Playlists are Laura Ohls’ bread and butter.

Ohls, the senior editor for rock & alternative at Spotify, is responsible for the curation of many of the music streamer’s biggest playlists. Her job requires her to be immersed in the local culture around the genres and keep her finger on the pulse of new developments in rock, alternative, metal and punk.

“Our team is there to really bring a human touch to the music curation on the platform,” she says. “We’re there to connect audiences with artists, with music, in a way that really keeps emotion and connection feeling organic and real.”

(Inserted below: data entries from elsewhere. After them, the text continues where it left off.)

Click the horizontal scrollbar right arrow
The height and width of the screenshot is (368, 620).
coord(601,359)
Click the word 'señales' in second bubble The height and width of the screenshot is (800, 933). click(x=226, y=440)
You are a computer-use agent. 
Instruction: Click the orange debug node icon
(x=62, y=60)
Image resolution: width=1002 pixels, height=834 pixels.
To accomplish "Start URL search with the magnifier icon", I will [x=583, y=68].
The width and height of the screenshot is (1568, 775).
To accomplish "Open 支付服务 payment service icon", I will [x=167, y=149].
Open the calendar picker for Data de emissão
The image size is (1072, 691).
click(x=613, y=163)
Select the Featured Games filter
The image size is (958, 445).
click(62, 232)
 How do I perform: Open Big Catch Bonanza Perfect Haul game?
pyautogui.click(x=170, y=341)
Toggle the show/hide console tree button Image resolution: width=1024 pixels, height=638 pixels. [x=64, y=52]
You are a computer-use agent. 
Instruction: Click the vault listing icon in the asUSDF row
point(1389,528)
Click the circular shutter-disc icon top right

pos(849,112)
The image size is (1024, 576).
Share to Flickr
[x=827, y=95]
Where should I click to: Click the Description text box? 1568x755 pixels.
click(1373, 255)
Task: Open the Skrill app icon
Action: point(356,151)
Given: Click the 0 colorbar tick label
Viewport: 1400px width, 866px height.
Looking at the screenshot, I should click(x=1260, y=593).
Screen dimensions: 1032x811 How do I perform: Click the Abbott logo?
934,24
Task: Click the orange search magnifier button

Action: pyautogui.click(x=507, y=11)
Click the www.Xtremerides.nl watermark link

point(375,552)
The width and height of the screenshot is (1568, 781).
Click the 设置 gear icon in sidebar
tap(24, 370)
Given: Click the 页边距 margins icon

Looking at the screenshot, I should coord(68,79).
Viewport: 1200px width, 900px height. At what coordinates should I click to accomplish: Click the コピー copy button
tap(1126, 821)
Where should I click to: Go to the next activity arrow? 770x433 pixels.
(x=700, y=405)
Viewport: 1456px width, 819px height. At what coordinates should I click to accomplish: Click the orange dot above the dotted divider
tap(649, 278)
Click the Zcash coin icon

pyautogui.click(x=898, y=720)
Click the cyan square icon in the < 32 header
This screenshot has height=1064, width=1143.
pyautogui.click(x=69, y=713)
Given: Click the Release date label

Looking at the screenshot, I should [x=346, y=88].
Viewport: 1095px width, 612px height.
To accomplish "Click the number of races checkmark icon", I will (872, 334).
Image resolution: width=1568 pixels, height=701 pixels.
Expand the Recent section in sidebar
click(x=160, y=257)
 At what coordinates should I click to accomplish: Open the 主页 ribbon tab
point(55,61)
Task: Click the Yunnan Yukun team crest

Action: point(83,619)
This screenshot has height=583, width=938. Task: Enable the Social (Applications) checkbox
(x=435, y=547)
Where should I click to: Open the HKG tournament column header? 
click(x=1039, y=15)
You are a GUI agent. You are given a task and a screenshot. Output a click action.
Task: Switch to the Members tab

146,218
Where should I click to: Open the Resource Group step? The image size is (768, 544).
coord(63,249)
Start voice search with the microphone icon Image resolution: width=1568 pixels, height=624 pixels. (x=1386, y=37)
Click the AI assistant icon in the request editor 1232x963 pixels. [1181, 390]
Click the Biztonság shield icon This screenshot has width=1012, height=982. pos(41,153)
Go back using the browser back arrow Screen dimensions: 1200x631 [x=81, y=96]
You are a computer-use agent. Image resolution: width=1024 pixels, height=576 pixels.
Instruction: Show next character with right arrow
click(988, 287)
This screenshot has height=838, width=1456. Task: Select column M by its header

She’s a seasoned professional at creating playlists both for her own personal consumption as well as ones that will have mass appeal.

Ohls sat down with CNBC Make It to discuss her approach to curating playlists. The method is simple and straightforward, but effective.

These are the three main factors that Ohls keeps in mind while building a playlist.

1. Know your audience

It may sound like a no-brainer, but Ohls says knowing your listener is the most important factor to consider when coming up with a new playlist.

“Who is the playlist for? And what is the purpose of the playlist? What is the intention behind it?” she tells Make It. “Those are the similar questions we’re asking ourselves as editors any time we’re curating a new playlist.”

When I see a good playlist, I can clearly understand that the curator behind it has a real understanding of the audience they’re trying to reach with it.

Laura Ohls

Sr. Editor, Spotify

In other words, a playlist shouldn’t just be a random assortment of music you like: it should be a collection of songs that are together for a reason.

“When I see a good playlist, I can clearly understand that the curator behind it has a real understanding of the audience they’re trying to reach with it, and that there’s a clear vibe or intention behind the playlist itself,” she says.

“If it’s for me, what kind of emotion am I trying to evoke from this playlist?” she adds. “Is this a post-breakup playlist and I’m trying to be in my feelings? Or is this a playlist that’s intended to get me ready to go out?”

2. Envision where your playlist will be listened to

If understanding your audience is step one, step two is understanding the setting of your playlist.

Ohls gives the example of a friend who asked her to create a playlist for her to listen to while running a half marathon. Knowing what the playlist was for helped her determine what songs to pick, because she wanted to create a listening experience that was more active than passive.

In a playlist meant for passive listening, the order of the songs you select might not be as important as the overall vibe you’re trying to set. But over the course of a 13.1 mile run, the music needs to build.

Ohls knew that this playlist would be used as a motivator during the half marathon. She focused on the sequencing and the playlist arc to make sure that she wasn’t starting too strong.

“I knew she was gonna start the run at 6 a.m., so I started with some chiller tracks,” she says. “I needed to build a playlist arc that essentially started off a little slower and then built momentum as she was leading into crossing that finish line.”

Envisioning where your playlist will be listened to can help you make sure you curate one that will keep your listener engaged and stop them from switching to something else.

“When you can’t really tell the theme of the playlist, who it’s for and why it was created, I think it can be difficult to keep engaged as a listener,” she says.

3. Hook your listeners from the start

A great playlist can be kneecapped by placing the wrong songs up front. The opening songs of your playlist should be carefully selected to set the tone for the listener.

“I think considering what I call ‘hook songs’ at the beginning of a playlist, as well as throughout the playlist itself can be really important,” she says.

Hook songs are songs that you know your listener will be familiar with, or from an artist that they are familiar with. Use them to signal the theme and intention of your playlist to your listener.

“It also keeps them interested. It’s a nice delight for them,” she tells Make It. “Because it kind of indicates what the purpose of the playlist is, and they can engage with it in a way that’s a little bit more organic than when you’re surprising a listener with some discoveries throughout the place itself.”

And remember that before someone hits play on the carefully curated playlist you made, they’re going to judge it based on the title and artwork. These are just as important as the music you select in creating a playlist that your listeners will want to sink into.

“Keep in mind the name of the playlist and the artwork,” she says. “Really using every aspect of a playlist to communicate the vibe, the intention and the theme is going to be helpful in creating a playlist that really speaks to the listener.”